Pode ainda não parecer propaganda,
já que para o cargo a que ela pretende
concorrer na Assembléia Legislativa
do Estado do Rio de Janeiro (Alerj) nem
o partido nem seu número são
divulgados. Porém, de acordo com
a chefe da 91o Zona Eleitoral, Carina Alvarenga
Palmeira, esse fato já pode ser
caracterizado como propaganda antecipada,
o que é vedado nesta época.
Carina lembra que em eleições
passadas já houve casos de políticos
que fizeram a mesma coisa e depois de seus
nomes lançados oficialmente pelo
partido tiveram que prestar contas ao Ministério
Público. “Todo o material
foi destinado para o MP para as providências”,
diz.
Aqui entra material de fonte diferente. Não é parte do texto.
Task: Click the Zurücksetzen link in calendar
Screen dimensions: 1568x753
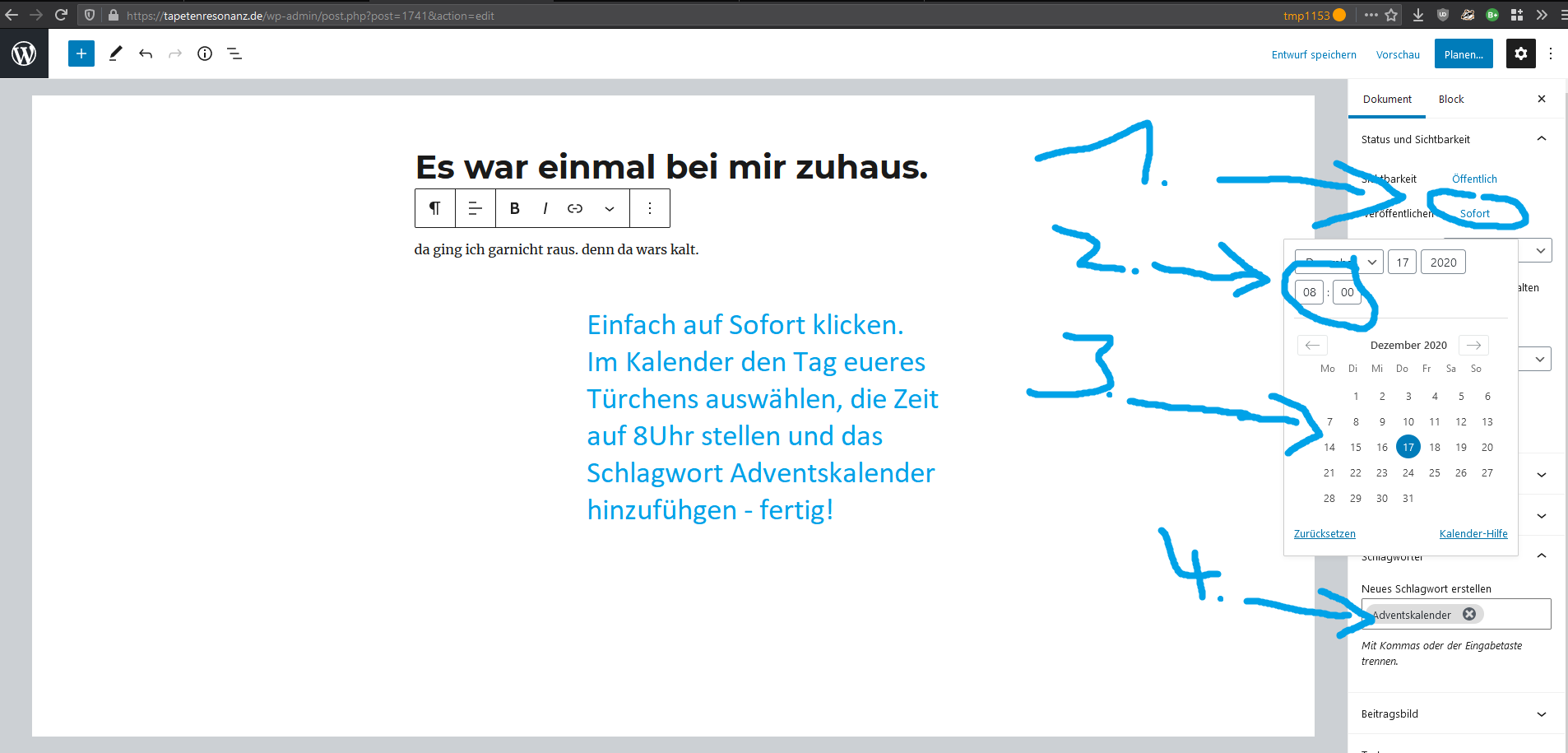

A chefe da 91a Zona Eleitoral explica
que nesses casos de propaganda extemporânea
o juiz pode aplicar multa de 20 mil a 50
mil Ufirs (R$ 1,69 cada), ou seja, o candidato,
no caso a pré-candidata, poderia
pagar uma multa de R$ 33,8 mil a R$ 84,5
mil ou o equivalente à propaganda
(se ela tiver custado além desses
valores). “O material também
pode ser suspenso”, afirma, acrescentando
que tudo está descrito no artigo
36 da Lei das Eleições.
O período em que se pode realizar
a propaganda antes do dia determinado -
6 de julho, que é também
a data em que o partido pode lançar
oficialmente o candidato - é 15
dias antes do determinado. “Essa
propaganda também só pode
ser feita de forma intrapartidária,
ou seja, dentro do partido”, informa
Carina.
Ela cita que se estiver acontecendo na
cidade a propaganda antecipada, de algum
político ou pré-candidato,
basta a pessoa que quiser realizar a denúncia
comparecer a algum dos cartórios
existentes com provas.
Para os candidatos a reeleição
a deputado estadual e federal ou até mesmo
aqueles que já estão da Alerj
e querem tentar se eleger para a Câmara
dos Deputados, um aviso: é bom que
eles também ficarem atentos com
propagandas das eleições
passadas que ainda continuam afixadas nas
residências das pessoas. A chefe
da 91a Zona Eleitoral informa que terminadas
as eleições esses candidatos
devem fazer o recolhimento de seus materiais,
já que um juiz pode entender o caso
como propaganda antecipada.
A equipe de fiscalização
das eleições só é formada
também a partir de 6 de julho e
começa a atuar no município.
Ela será a responsável por
averiguar as denúncias, abusos,
propagandas fora dos padrões e outras.